The life of a millennial entrepreneur can feel like the wildest of roller coaster rides; requisite with screaming, bravery mixed with extreme fear, shaking tracks, and downward loops and spirals. “Entrepreneur” sometimes seems like shorthand for hard struggles and disappointment with the faint glow of achievement hovering above the horizon like a mirage.

The truth is that business and entrepreneurship isn’t always sexy, even if it is usually wild and unruly. Founding a company is full of hard decisions that change your inner self as much as your career. Emotions run hot, and betrayal, broken hearts, and shattered dreams are sometimes the only products you produce.

There’s good news, though. Millennial entrepreneurs have amazing intuition and instincts. All that’s missing is experience and context to know how to apply them. Just pay attention to the process and remember you’ll never know everything, what matters is learning something from every experience. Breaking things down has the upside of letting you rebuild better and stronger. You can ask yourself what you really want. Creating those goals helps you hold yourself responsible for your own growth. And learning a lesson every time you stumble is a real success.

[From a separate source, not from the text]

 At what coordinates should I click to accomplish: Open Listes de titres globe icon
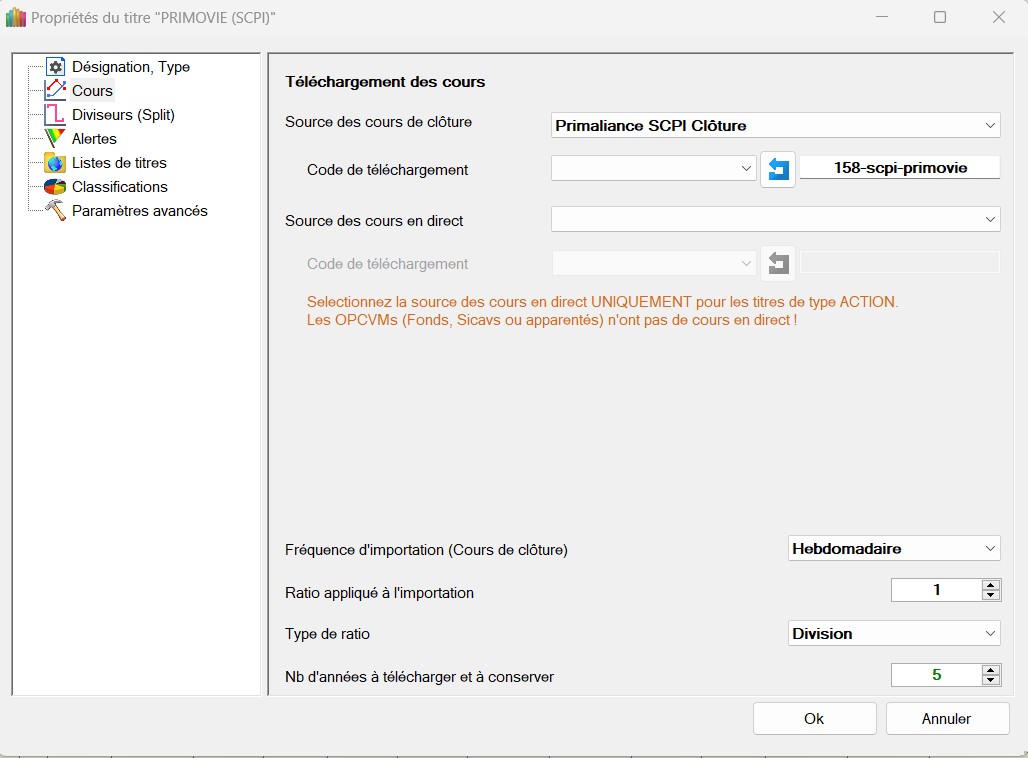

It’s easy for me to preach at the ripe old age of 25, but I’ve had to start over so often my resume looks more like I’m 40. When starting over I often fear that, in the “corporate world” I would be a round peg in a square hole. My time working for large corporations such as the World Bank proved useful to validate that belief. More recently, while interviewing at companies, I’ve been told by the HR managers how my resume looks like “one big red flag” and that “it looks as if you’ll jump ship in a couple months.” When hearing these responses, the hardest part was confronting my own expectations of success and what that would look like. Could I really achieve the success that I desired by taking a set position in a large company?